Fiche publication
Date publication
mars 2026
Journal
European journal of human genetics : EJHG
Auteurs
Membres identifiés du Cancéropôle Est :
Mr DUFFOURD Yannis
Tous les auteurs :
Sabbagh Q, Cenni C, Haghshenas S, Alessandri JL, Bak M, Bayat A, Barat-Houari M, Brusco A, Busa T, Calaya A, Calvert P, Cormier-Daire V, Coubes C, Duffourd Y, Ferrero GB, Guimier A, Haye D, Hjortshøj TD, Lambert L, Larsen KB, Lauzon-Young C, Lesca G, Chatron N, Levy MA, Lopergolo D, Margot H, McConkey H, Monin P, Morel G, Naudion S, Nizon M, Odent S, Pinson L, Pons L, Putoux A, Rio M, Rossi M, Rouaux L, Rouxel F, Ruiz-Pallares N, Sanchez E, Pagano S, Santorelli FM, Sauvestre C, Schymick JC, Siu VM, Spodenkiewicz M, Tedder M, Tharreau M, Mau-Them FT, Tümer Z, Valenzuela I, Van Gils J, Willems M, Kirchhoff A, Krawitz P, Kerkhof J, Schuurs-Hoeijmakers JHM, Sadikovic B, Geneviève D
Lien Pubmed
Résumé
PACS1-related disorder (PACS1-RD), also known as Schuurs-Hoeijmakers syndrome, is a rare autosomal dominant neurodevelopmental disorder predominantly caused by the recurrent de novo c.607 C > T p.(Arg203Trp) gain-of-function variant.
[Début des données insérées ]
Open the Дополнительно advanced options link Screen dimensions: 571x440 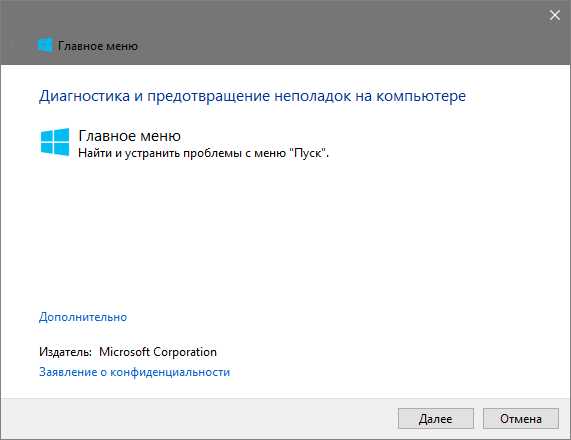pos(83,317)
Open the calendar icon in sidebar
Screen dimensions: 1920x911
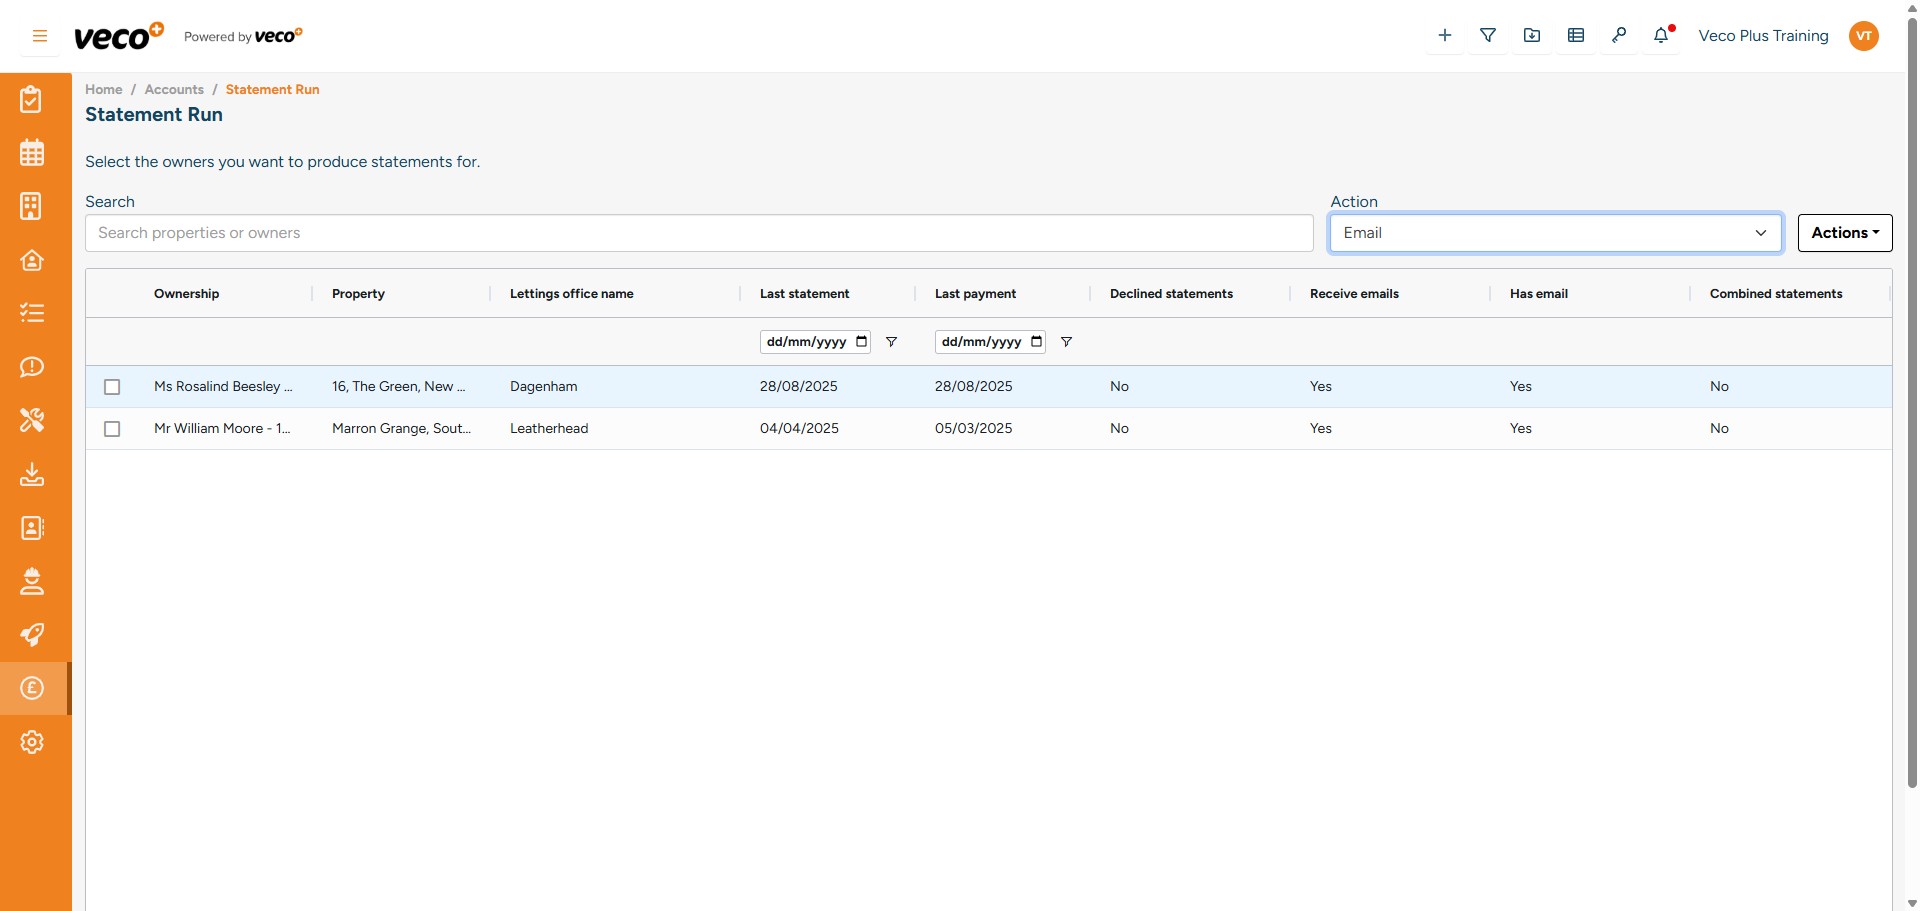pyautogui.click(x=32, y=153)
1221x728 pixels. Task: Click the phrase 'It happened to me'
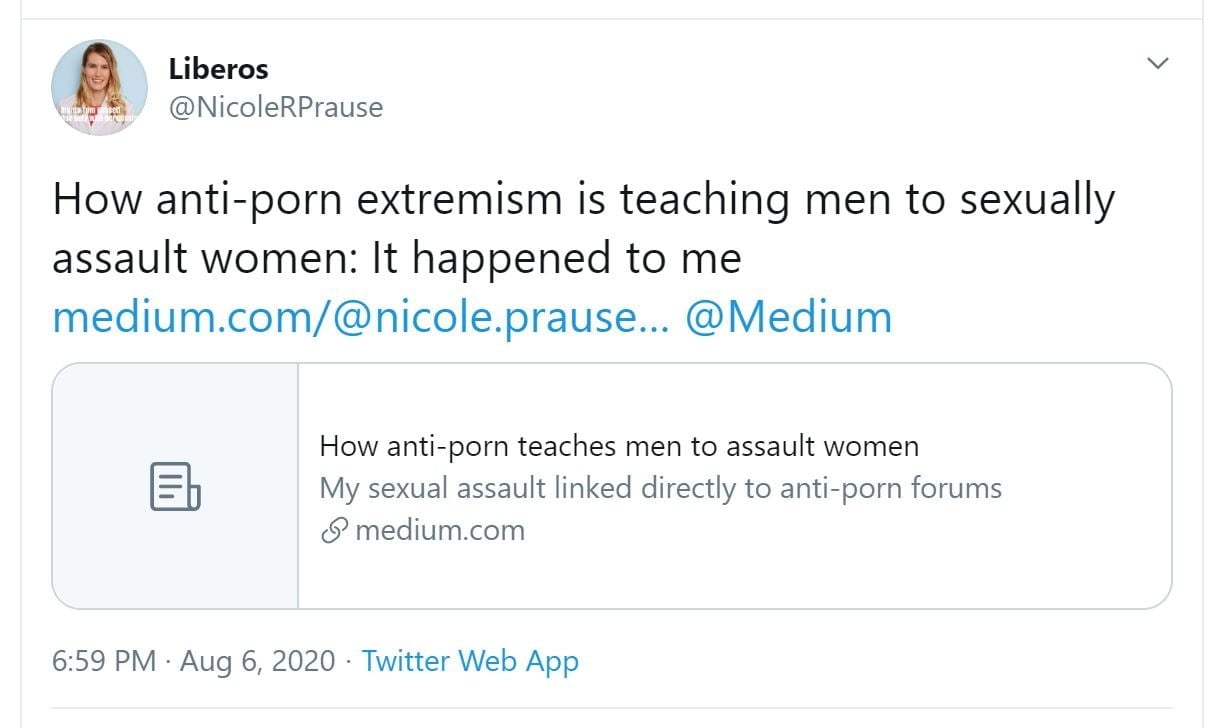pyautogui.click(x=556, y=258)
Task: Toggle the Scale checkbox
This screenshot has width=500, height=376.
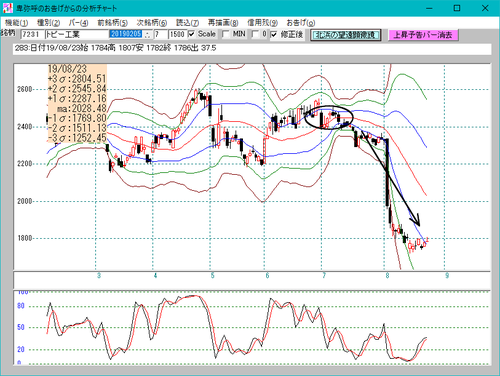Action: pyautogui.click(x=192, y=34)
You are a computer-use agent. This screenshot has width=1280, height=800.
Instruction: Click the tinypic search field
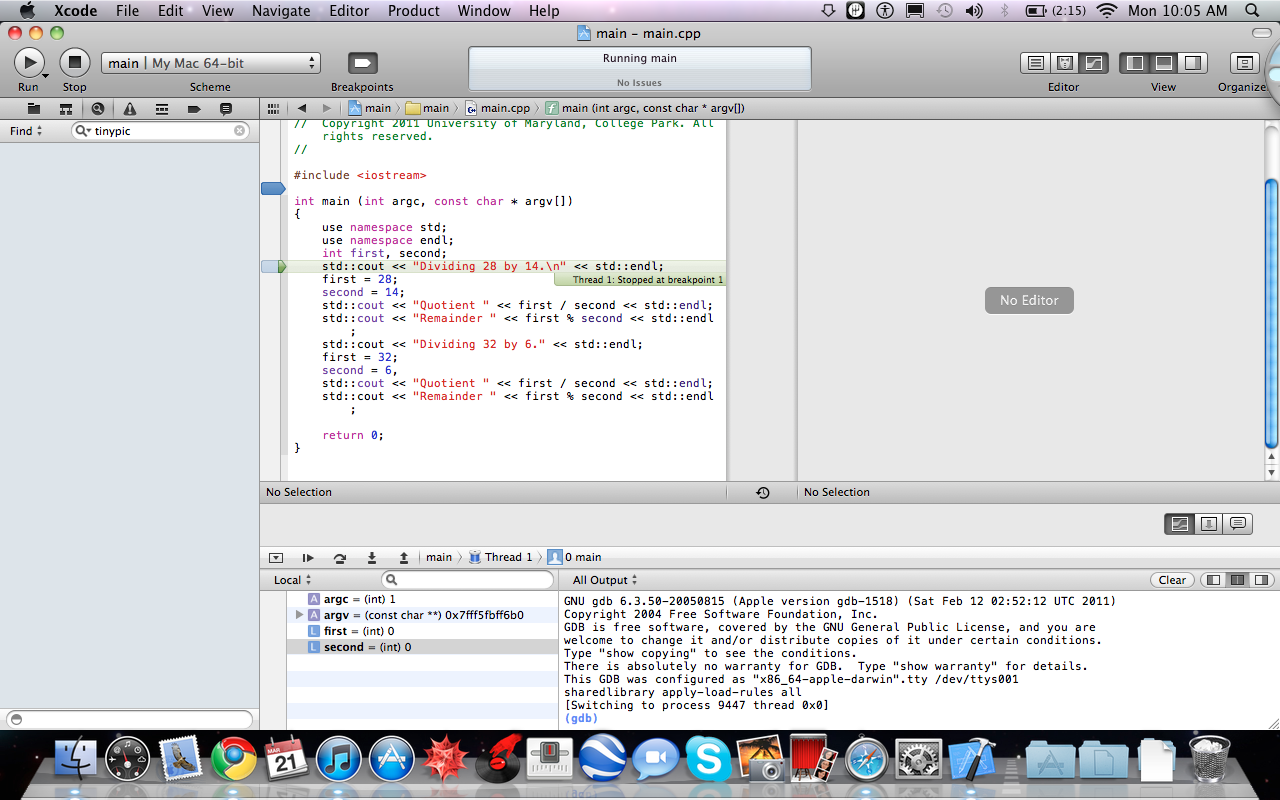pos(160,131)
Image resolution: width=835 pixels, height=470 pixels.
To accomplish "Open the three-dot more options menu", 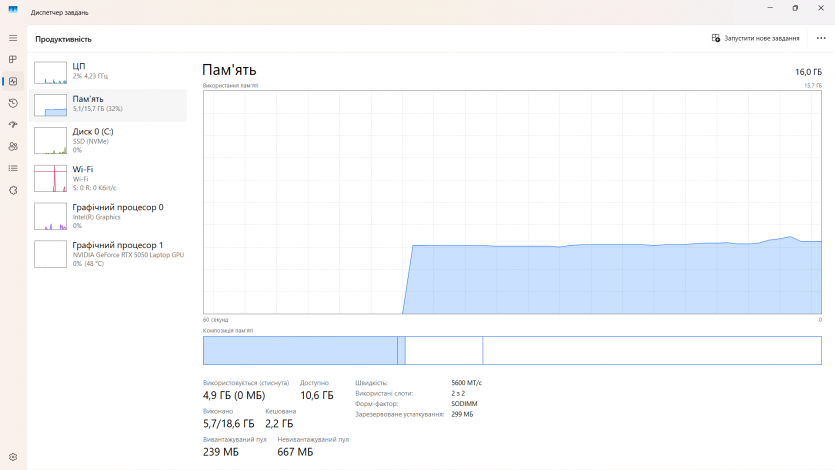I will click(x=821, y=38).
Although core clinical features have been delineated, systematic data on developmental milestones, growth parameters, and clinical variability remain limited. We assembled a series of 24 previously unreported, unrelated individuals with PACS1-RD and compared their clinical and molecular features with 84 individuals from the literature. Genome-wide DNA methylation profiling was performed on peripheral blood DNA using bisulfite sequencing, interrogating ~860,000 CpG sites. Our study expands the phenotypic spectrum of PACS1-RD by reporting median age at independent walking and first spoken words (both 24 months), cross-sectional growth parameters, and previously undescribed clinical features, including congenital kidney malformations (25%) and feeding difficulties (75%). Compared with the literature, our series showed a higher prevalence of cryptorchidism (77.8%), congenital heart defect (45.8%), and hypotonia (75%). Methylation analysis identified a specific episignature for PACS1-RD, consistently observed in individuals carrying either the canonical p.(Arg203Trp) or the non-recurrent p.(Arg203Gln) variant. This episignature further enabled PACS1-RD diagnosis in one unsolved individual initially suspected of Kabuki syndrome. These findings refine the clinical delineation of PACS1-RD and establish an episignature that will support diagnosis in unresolved neurodevelopmental disorders and guide pathogenicity assessment of non-recurrent PACS1 variants.